§ WHAT TO DO:
Return the following from the records below: each line, word for word, starting with the line that contains "Task: Click the electric field vector x field" and going on through the line that contains "The image size is (1085, 762).", with nothing outside that range.

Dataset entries
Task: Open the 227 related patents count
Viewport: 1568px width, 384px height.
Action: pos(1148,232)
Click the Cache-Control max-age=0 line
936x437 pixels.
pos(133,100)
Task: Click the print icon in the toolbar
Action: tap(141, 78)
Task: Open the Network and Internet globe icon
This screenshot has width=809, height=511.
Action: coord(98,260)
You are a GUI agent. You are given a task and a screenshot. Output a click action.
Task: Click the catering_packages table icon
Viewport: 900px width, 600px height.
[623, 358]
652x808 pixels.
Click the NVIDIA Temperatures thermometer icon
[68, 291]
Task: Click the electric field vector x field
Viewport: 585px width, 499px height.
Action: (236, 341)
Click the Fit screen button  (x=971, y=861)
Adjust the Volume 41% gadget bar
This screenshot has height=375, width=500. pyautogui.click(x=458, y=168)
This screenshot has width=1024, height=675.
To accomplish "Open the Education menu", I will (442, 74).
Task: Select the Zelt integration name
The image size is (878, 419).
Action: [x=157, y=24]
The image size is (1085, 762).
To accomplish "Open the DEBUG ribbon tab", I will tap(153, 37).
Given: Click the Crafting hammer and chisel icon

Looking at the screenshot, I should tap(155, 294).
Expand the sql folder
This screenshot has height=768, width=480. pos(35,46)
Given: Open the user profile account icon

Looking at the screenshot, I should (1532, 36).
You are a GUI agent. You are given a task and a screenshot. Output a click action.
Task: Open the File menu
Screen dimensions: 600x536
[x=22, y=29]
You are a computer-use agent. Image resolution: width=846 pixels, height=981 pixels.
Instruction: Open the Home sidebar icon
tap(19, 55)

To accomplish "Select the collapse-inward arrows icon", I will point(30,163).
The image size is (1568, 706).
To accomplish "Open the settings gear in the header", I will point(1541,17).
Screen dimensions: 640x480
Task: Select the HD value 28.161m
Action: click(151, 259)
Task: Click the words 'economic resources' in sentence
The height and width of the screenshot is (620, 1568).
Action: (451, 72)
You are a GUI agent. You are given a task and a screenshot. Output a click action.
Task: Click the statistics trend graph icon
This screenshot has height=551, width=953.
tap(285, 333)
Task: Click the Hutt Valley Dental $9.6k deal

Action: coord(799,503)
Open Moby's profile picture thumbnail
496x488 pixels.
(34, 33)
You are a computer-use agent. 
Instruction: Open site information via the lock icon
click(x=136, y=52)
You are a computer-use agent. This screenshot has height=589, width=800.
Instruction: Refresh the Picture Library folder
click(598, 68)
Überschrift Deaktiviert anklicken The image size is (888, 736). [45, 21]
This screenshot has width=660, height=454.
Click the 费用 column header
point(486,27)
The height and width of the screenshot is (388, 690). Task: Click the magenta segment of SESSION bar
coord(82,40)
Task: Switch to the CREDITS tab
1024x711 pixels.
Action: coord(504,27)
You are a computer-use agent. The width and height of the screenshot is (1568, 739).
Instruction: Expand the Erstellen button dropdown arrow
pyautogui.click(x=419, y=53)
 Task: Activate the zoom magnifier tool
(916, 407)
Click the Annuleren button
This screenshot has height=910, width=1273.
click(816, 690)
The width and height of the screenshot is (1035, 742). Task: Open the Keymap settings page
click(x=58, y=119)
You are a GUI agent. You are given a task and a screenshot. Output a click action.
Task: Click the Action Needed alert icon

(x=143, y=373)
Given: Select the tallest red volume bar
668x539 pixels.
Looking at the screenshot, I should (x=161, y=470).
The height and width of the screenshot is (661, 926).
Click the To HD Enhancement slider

§ WORKED SOLUTION:
Task: Click the electric field vector x field
Viewport: 585px width, 499px height.
Action: (236, 341)
Click the Fit screen button  (x=971, y=861)
Adjust the Volume 41% gadget bar
This screenshot has height=375, width=500. pyautogui.click(x=458, y=168)
This screenshot has width=1024, height=675.
To accomplish "Open the Education menu", I will (442, 74).
Task: Select the Zelt integration name
The image size is (878, 419).
Action: [x=157, y=24]
The image size is (1085, 762).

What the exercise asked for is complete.